Private Politics is well rooted in Washington DC, the city’s pulse and local color a vivid part of the book and Alyse and Liam are distinctive and original main characters. Alyse is beautiful and knows just how to use her beauty as distraction and manipulation. She is not mean-spirited just calculating and skilled at managing people. She knows the value of appearances, of head tilts, timely words, and has the right touch to make her a very successful fundraiser. She is a serious person who excels at appearing un-serious. Liam is affected by her, infatuated even, but all the same deeply aware of the artificiality of the composed persona Alyse presents to the world and treasures any genuine interaction he has with her.

While Alyse is careful and calculated, Liam is a not. He open,genuine,earnest, brilliant and principled. He has built up his college blogging hobby into a thriving small business. The transition isn’t without growing pains, as Liam is learning to trust his staff with editorial decisions and to take the necessary journalistic risks order to make waves. He is the perfect anti-dote to the alpha-hole hero. He is a responsible, thoughtful adult who cares how the decisions he makes affects the people around him.

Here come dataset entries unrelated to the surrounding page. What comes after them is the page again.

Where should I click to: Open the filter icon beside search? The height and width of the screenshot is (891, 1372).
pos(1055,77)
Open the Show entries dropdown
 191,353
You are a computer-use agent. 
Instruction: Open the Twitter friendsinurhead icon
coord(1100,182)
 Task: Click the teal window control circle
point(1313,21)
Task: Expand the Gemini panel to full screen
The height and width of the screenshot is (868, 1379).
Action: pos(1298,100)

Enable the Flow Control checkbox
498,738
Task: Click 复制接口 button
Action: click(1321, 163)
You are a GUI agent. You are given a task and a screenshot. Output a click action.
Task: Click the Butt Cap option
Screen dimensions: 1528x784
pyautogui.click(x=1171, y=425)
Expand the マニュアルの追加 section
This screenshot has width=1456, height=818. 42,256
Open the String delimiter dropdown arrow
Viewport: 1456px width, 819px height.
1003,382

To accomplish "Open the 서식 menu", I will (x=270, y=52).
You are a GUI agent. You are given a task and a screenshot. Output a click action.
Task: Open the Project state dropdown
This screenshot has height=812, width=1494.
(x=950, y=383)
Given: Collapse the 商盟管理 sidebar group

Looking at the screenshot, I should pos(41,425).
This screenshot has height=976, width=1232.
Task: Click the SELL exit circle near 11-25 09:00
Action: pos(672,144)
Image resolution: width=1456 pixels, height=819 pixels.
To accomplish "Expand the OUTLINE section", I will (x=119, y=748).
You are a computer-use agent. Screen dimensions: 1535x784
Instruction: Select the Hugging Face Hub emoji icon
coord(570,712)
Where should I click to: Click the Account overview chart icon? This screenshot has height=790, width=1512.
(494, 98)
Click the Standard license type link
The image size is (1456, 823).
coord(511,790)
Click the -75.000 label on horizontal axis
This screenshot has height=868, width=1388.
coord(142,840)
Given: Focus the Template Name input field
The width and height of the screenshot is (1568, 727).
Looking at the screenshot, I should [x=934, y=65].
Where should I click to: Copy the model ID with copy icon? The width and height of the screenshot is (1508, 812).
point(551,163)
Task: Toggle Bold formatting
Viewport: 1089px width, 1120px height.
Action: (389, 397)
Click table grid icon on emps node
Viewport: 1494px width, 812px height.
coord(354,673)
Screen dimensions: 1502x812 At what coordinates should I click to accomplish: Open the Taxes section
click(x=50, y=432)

When a threatening note pushes Alyse out of her apartment, Liam invites her to stay at his place, much to the amusement of their mutual friends who have been waiting for Liam to make a move for months. Liam’s struggles with the appropriateness of expressing and acting on his desires and complicating both their lives. I just loved them together, how they surprise each other, and how hard it is for them to negotiate their relationship. I loved the romance, how Liam’s honesty about his feelings and wants both spook and fascinate Alyse. I loved how Alyse slowly comes to see Liam as increasingly attractive the more she gets to know him. I loved their self-deprecating inner voices, their banter and the perfect dose of investigative hijinks. As soon as I finished Private Politics I jumped online and bought Special Interests.

Come to Washington for the political intrigue and fall in love with Alyse and Liam, who are almost too smart for their own good. 

 

I am grateful for the review copy of Private Politics provided by Carina Press.